[TEXT PROVIDED Boundary: Start]
Raise Air Assault Division

The death of Osama bin Laden marks the culmination of a decade-long manhunt; but, it will not lead to the end of al Qaeda’s terrorist strikes. Osama’s passing is only a temporary setback for the al Qaeda as it has a cellular structure and is not a hierarchical organisation. Leaders heading various cells have always operated fairly autonomously and will continue to do so. The al Qaeda has developed linkages with and coordinates its operations with many international affiliates, including the LeT, JeM and HuJI. Its peculiar brand of Jihad will go on. In fact, in the short term, some reprisal attacks may be expected against western targets and those in India. A spectacular attack with a ‘dirty nuke’ – a high explosive bomb filled with radioactive material – also cannot be ruled out.
The international community will have to take a call on whether or not to continue dealing with Kayani and the ISI with kid gloves. Since the ISI knew about Osama’s presence at Abbottabad for five years and even provided support to him, it has been proved beyond an iota of doubt that it is a rogue intelligence agency that must be dismantled with despatch. The Pakistan army and the ISI are part of the problem and cannot, therefore, be part of the solution in the so-called ‘global war on terror’. Pakistan is in danger of collapsing from the centrifugal forces generated by internal instability and accentuated by creeping Talibanisation.
[TEXT PROVIDED Boundary: End]
[STORED DATA Boundary: Start]
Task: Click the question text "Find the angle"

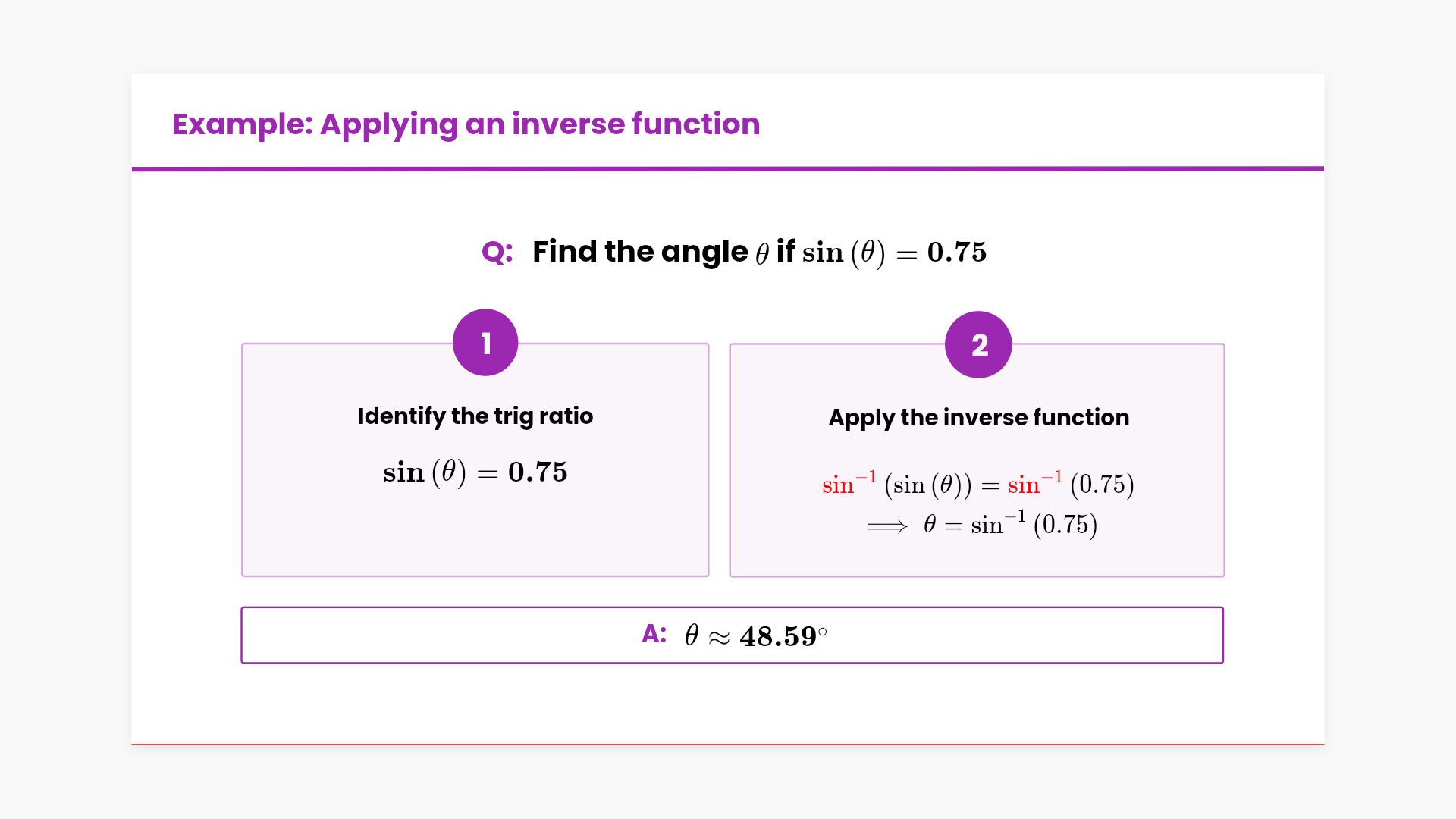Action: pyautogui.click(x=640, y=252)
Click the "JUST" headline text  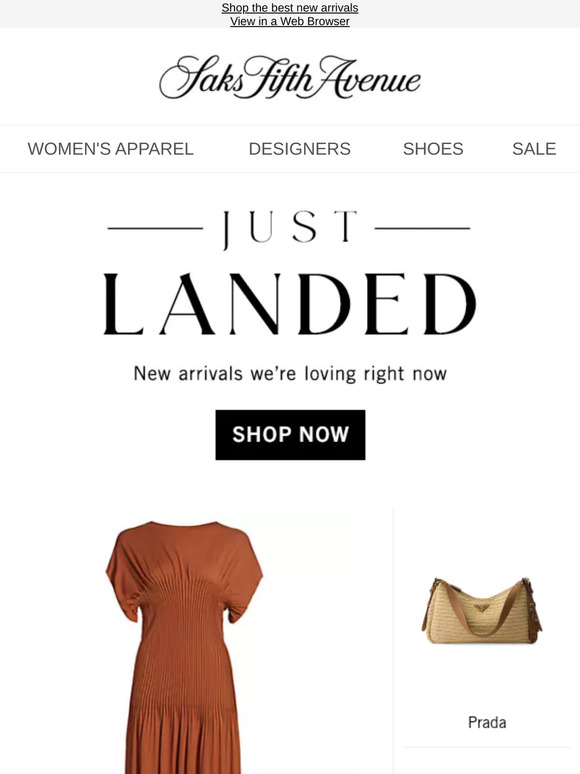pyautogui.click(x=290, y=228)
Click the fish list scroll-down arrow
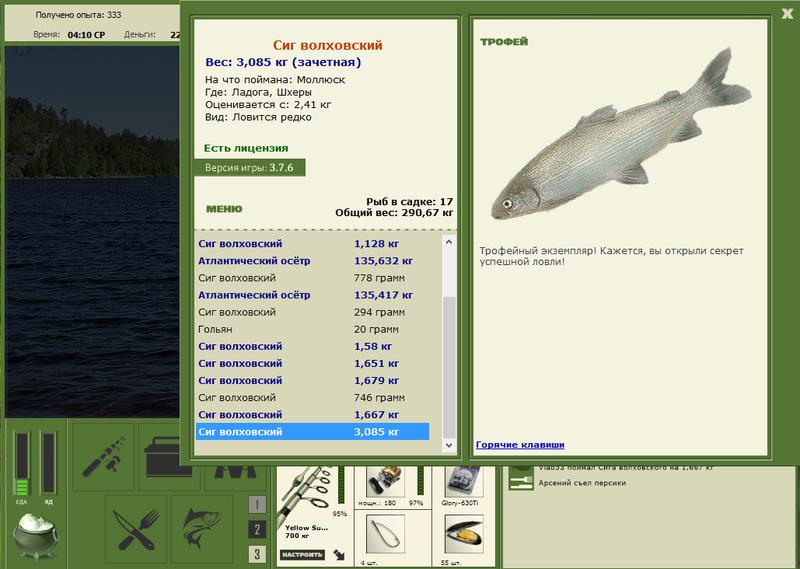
[STORED DATA Boundary: End]
TASK REQUIREMENTS
Please answer from the text on Osama bin Laden's death: for how many years did the ISI know that Osama was at Abbottabad?

EXERCISE OUTPUT
Five years.